MATERIAL FOR THIS TASK —
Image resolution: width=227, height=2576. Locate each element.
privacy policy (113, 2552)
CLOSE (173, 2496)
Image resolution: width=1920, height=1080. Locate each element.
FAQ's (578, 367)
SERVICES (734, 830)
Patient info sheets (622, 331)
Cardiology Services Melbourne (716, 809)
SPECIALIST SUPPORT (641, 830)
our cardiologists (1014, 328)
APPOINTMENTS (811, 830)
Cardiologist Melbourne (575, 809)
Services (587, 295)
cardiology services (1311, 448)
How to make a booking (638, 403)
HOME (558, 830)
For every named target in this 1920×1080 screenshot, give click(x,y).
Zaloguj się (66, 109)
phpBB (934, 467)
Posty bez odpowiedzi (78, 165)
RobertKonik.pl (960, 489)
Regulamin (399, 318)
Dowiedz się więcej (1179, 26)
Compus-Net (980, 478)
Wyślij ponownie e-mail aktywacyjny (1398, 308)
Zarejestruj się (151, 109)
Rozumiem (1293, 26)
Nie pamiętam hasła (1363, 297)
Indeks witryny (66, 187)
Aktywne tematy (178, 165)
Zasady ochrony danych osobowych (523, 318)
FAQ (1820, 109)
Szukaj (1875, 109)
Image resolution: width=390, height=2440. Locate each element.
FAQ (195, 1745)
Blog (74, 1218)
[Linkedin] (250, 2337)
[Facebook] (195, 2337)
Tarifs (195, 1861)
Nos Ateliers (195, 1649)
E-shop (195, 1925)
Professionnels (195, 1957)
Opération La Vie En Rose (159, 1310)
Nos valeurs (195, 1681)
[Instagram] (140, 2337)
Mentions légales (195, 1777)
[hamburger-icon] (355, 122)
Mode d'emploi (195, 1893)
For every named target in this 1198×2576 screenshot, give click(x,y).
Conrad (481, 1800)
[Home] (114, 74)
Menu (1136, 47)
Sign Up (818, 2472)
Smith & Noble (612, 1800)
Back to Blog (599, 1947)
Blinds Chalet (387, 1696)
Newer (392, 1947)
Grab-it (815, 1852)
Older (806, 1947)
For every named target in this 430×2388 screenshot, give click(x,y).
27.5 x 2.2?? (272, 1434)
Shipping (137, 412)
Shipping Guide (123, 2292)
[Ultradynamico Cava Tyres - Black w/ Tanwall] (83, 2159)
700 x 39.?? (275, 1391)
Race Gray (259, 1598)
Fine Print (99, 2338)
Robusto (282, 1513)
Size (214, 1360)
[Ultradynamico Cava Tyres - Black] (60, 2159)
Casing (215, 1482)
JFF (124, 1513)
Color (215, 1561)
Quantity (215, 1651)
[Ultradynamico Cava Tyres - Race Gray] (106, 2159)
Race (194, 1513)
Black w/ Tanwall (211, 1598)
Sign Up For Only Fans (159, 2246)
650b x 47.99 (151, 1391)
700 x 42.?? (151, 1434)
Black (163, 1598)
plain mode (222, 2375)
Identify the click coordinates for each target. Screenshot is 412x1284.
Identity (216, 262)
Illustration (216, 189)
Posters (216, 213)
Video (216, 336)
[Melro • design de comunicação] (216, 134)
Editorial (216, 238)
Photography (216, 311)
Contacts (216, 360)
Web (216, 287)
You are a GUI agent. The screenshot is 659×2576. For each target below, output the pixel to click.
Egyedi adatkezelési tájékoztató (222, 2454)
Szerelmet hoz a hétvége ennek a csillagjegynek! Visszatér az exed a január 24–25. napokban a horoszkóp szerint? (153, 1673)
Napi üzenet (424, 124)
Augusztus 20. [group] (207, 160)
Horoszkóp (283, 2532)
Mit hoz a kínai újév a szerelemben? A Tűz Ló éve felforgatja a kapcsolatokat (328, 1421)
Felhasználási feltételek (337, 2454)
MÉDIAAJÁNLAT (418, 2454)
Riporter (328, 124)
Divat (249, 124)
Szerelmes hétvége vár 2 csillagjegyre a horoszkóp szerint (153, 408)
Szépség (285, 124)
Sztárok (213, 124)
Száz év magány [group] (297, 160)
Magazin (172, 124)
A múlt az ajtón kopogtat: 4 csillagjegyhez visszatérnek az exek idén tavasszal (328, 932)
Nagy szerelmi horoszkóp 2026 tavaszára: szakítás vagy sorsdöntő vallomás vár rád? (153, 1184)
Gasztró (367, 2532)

GOAL OF THE EXERCISE — With nothing left out, output the whole listing exactly.

TASK RESPONSE —
Image resolution: width=227, height=2576. Locate each element.
privacy policy (113, 2552)
CLOSE (173, 2496)
Image resolution: width=1920, height=1080. Locate each element.
FAQ's (578, 367)
SERVICES (734, 830)
Patient info sheets (622, 331)
Cardiology Services Melbourne (716, 809)
SPECIALIST SUPPORT (641, 830)
our cardiologists (1014, 328)
APPOINTMENTS (811, 830)
Cardiologist Melbourne (575, 809)
Services (587, 295)
cardiology services (1311, 448)
How to make a booking (638, 403)
HOME (558, 830)
For every named target in this 1920×1080 screenshot, give click(x,y).
Zaloguj się (66, 109)
phpBB (934, 467)
Posty bez odpowiedzi (78, 165)
RobertKonik.pl (960, 489)
Regulamin (399, 318)
Dowiedz się więcej (1179, 26)
Compus-Net (980, 478)
Wyślij ponownie e-mail aktywacyjny (1398, 308)
Zarejestruj się (151, 109)
Rozumiem (1293, 26)
Nie pamiętam hasła (1363, 297)
Indeks witryny (66, 187)
Aktywne tematy (178, 165)
Zasady ochrony danych osobowych (523, 318)
FAQ (1820, 109)
Szukaj (1875, 109)
Image resolution: width=390, height=2440. Locate each element.
FAQ (195, 1745)
Blog (74, 1218)
[Linkedin] (250, 2337)
[Facebook] (195, 2337)
Tarifs (195, 1861)
Nos Ateliers (195, 1649)
E-shop (195, 1925)
Professionnels (195, 1957)
Opération La Vie En Rose (159, 1310)
Nos valeurs (195, 1681)
[Instagram] (140, 2337)
Mentions légales (195, 1777)
[hamburger-icon] (355, 122)
Mode d'emploi (195, 1893)
For every named target in this 1198×2576 screenshot, give click(x,y).
Conrad (481, 1800)
[Home] (114, 74)
Menu (1136, 47)
Sign Up (818, 2472)
Smith & Noble (612, 1800)
Back to Blog (599, 1947)
Blinds Chalet (387, 1696)
Newer (392, 1947)
Grab-it (815, 1852)
Older (806, 1947)
For every named target in this 430×2388 screenshot, give click(x,y).
27.5 x 2.2?? (272, 1434)
Shipping (137, 412)
Shipping Guide (123, 2292)
[Ultradynamico Cava Tyres - Black w/ Tanwall] (83, 2159)
700 x 39.?? (275, 1391)
Race Gray (259, 1598)
Fine Print (99, 2338)
Robusto (282, 1513)
Size (214, 1360)
[Ultradynamico Cava Tyres - Black] (60, 2159)
Casing (215, 1482)
JFF (124, 1513)
Color (215, 1561)
Quantity (215, 1651)
[Ultradynamico Cava Tyres - Race Gray] (106, 2159)
Race (194, 1513)
Black w/ Tanwall (211, 1598)
Sign Up For Only Fans (159, 2246)
650b x 47.99 (151, 1391)
700 x 42.?? (151, 1434)
Black (163, 1598)
plain mode (222, 2375)
Identify the click coordinates for each target. Screenshot is 412x1284.
Identity (216, 262)
Illustration (216, 189)
Posters (216, 213)
Video (216, 336)
[Melro • design de comunicação] (216, 134)
Editorial (216, 238)
Photography (216, 311)
Contacts (216, 360)
Web (216, 287)
You are a GUI agent. The screenshot is 659×2576. For each target below, output the pixel to click.
Egyedi adatkezelési tájékoztató (222, 2454)
Szerelmet hoz a hétvége ennek a csillagjegynek! Visszatér az exed a január 24–25. napokban a horoszkóp szerint? (153, 1673)
Napi üzenet (424, 124)
Augusztus 20. [group] (207, 160)
Horoszkóp (283, 2532)
Mit hoz a kínai újév a szerelemben? A Tűz Ló éve felforgatja a kapcsolatokat (328, 1421)
Felhasználási feltételek (337, 2454)
MÉDIAAJÁNLAT (418, 2454)
Riporter (328, 124)
Divat (249, 124)
Szerelmes hétvége vár 2 csillagjegyre a horoszkóp szerint (153, 408)
Szépség (285, 124)
Sztárok (213, 124)
Száz év magány [group] (297, 160)
Magazin (172, 124)
A múlt az ajtón kopogtat: 4 csillagjegyhez visszatérnek az exek idén tavasszal (328, 932)
Nagy szerelmi horoszkóp 2026 tavaszára: szakítás vagy sorsdöntő vallomás vár rád? (153, 1184)
Gasztró (367, 2532)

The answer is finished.